On Instagram, for example, pro-Depp and anti-Heard fans, including Hervey, have gathered around Jessica Reed Kraus—a onetime lifestyle influencer who has built a huge audience by providing narratives about pop culture and true-crime stories that are more interesting than the ones provided by traditional media outlets. She has described the current trial as “a movie in itself” and “the great Shakespearian tragedy of our age.” Live-blogging it on her Instagram Stories, she intersperses her opinions on publicly available information with allusions to insider details, which come to her through mysterious “sources.” “I’m working round the clock,” she posted recently. “Meaning no sleep, poor hydration, non-stop digging and a lil wine. It’s consuming and exhausting but it MATTERS.”
These are elements of a new paranoid style among fan communities that already has many observable hallmarks. Recently, Kraus mocked Heard for seeming to pause while wiping her face with a tissue, supposedly so that photographers would have ample time to get a tearful snap. This theory—that Heard’s Kleenex was a false flag—is remarkably similar to one circulated among One Direction fans for years, that Louis Tomlinson’s ex-girlfriend would stage events for paparazzi as a way of concocting evidence in favor of her lies. Depp supporters have also suggested that Heard’s daughter, Oonagh, who was born via surrogate last year, is secretly the child of Elon Musk, and that Musk has some larger role to play in an immense conspiracy. Many fan theories incorporate a superpowerful person in the celebrity’s orbit, as well as lies about paternity.

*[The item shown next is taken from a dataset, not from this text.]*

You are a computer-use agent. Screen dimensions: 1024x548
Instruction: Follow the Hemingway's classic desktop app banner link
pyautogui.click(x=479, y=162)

The people who get involved in this kind of speculation also tend to cite unexpected fields of expertise: special-effects makeup, for example, that could be used to create fake swelling under someone’s eye. The Cumberbatch fans appealed to insider knowledge of the storage of government documents, such as birth certificates. When we spoke, Mary noted another similarity between Sophie Hunter’s critics and Heard’s: The former was accused of being photographed with cocaine all over her clothes (she wasn’t), and the latter was accused of sneaking a bump of cocaine while testifying in court (she … didn’t).
These are usually complicated theories, all the better to be discussed for months or years on end, but they’re tied together by something simple: anger at a woman in the public eye. Rebecca told me that the Depp fans had seemed to lose interest, at a certain point, in defending Johnny Depp. They were “just using him as a platform,” she said. Now they’ve become obsessed with someone else, and they’re not about to let her go.